Speaking to the media in November, CIF head Mafalda Duarte described the fund’s challenge as “how do we use scarce public capital to unlock much larger flows to private investment in developing countries?”

So far, CIF has encouraged the private sector to mobilize “three times the [$8.5 billion in] public capital,” said Duarte. The fund has supported large-scale projects, taken risks private investors shunned, and bet on long-term returns. “We are focused on strategic investments and bringing together financiers who know the market and the countries,” said Duarte.

Another CIF priority is to finance projects in new markets, mainly via CTF 2.0, which focuses on emerging markets’ fast-growing tech sectors and sustainability initiatives. “Our numbers [since 2020] are showing significant increasing interest from investors on thematic bonds, [such as] green bonds [and] sustainability bonds,” she explained.

Duarte said that private investors prefer projects that involve the CIF or CTF 2.0 because each project is subject to “due diligence from development banks, which gives investors confidence.”

Joining the movement

Large companies in low- and middle-income countries, such as Egypt, can now enter a First Movers Coalition (FMC) announced at the COP26. The FMC is a joint effort of the U.S. State Department and World Economic Forum to partner with large-scale companies worldwide. Some of the American founding members are Amazon, Apple, Bank of America, and Western Digital.

The coalition’s member companies will commit to purchasing only eco-friendly products and services from eight high-polluting industries, according to the announcement. Those sectors include chemicals, cement, steel, aviation, direct air capture, shipping, and trucking. Together they comprise “one-third of the world’s carbon emissions,” noted the FMC website.

The coalition hopes its members’ considerable buying power will force those industries to invest in eco-friendly products and transform their vast supplier networks. “This will empower suppliers to develop and scale their innovations between now and 2030,” the FMC said.

The FMC also could connect suppliers with companies in the coalition, making compliance with preset environmental standards more straightforward. “These stakeholders will include suppliers capable of demonstrating and scaling the technologies needed for coalition members to meet their purchase commitments,” the FMC noted. The target is to reduce net emissions to zero by 2050 by bringing the “right technologies … to commercial scale within the next decade.”

The 50%, 1.5°C future

Partnering with the United States to accelerate clean climate projects could prove a vital step toward meeting 2030’s U.N. Sustainable Development Goals standards and 2050’s net-zero ambitions.

Two dynamics currently push the need for fast action on climate change. The first is to maintain the world’s temperatures at 1.5°C above pre-industrial levels. The world is currently at 1.1°C, and experts calculate that with current pollution trends, Earth will heat up by 2.3°C by 2030. “It is one of the largest challenges human civilization has to face,” said Josh Freed, senior vice president for the climate and energy program at the think tank Third Way, in November.

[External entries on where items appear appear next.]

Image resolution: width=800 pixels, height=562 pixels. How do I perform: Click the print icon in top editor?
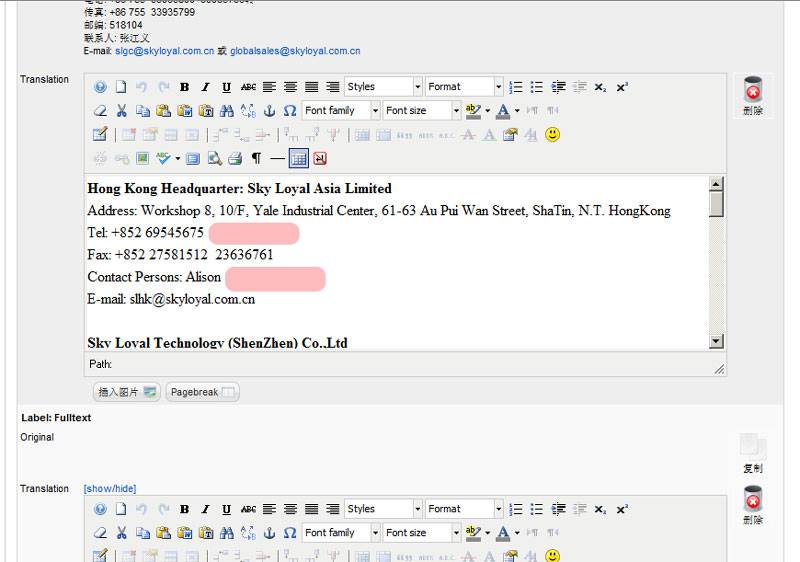(x=235, y=158)
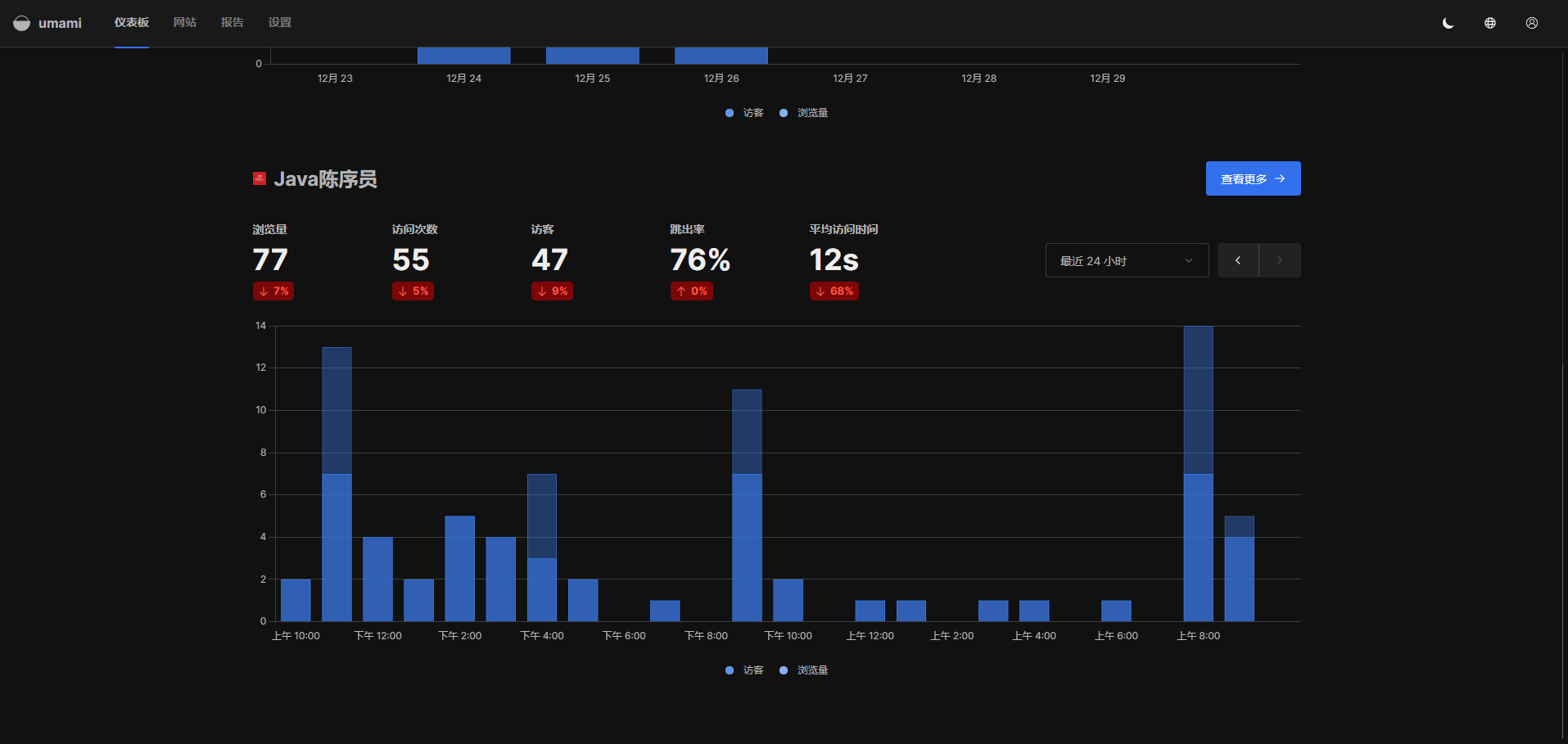Viewport: 1568px width, 744px height.
Task: Toggle 访客 series in lower chart legend
Action: pos(744,670)
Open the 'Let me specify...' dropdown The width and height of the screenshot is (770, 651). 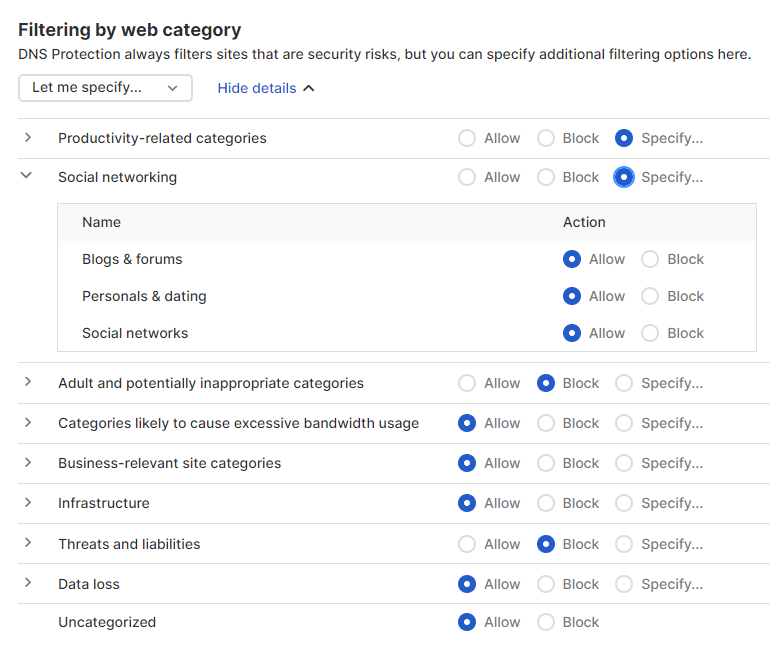(105, 88)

The second challenge is to bring the technologies currently in the prototype stages to the commercial stage to meet the 2030 and 2050 targets. “If we have any hope of reaching net-zero by 2050, half the cuts need to come from technologies still in the early stages of development,” said Freed.

Gawel from WEF stressed that governments and companies need to allocate significant investment budgets to ensure “that by 2030 we have those solutions ready to enable them to come into play to facilitate the decarbonization in industrial sectors,” she said. “We need five years in some cases just to build those technologies [let alone scale them to commercial levels].”

Freed notes that the eco-sustainability ball is in governments’ court. “National governments need to lead the way on innovation because there is simply no other set of actors with the incentives to do so,” he said. “Without technological innovation and associated changes in institutions and business models, the world is not going to avert the worst changes of climate change.”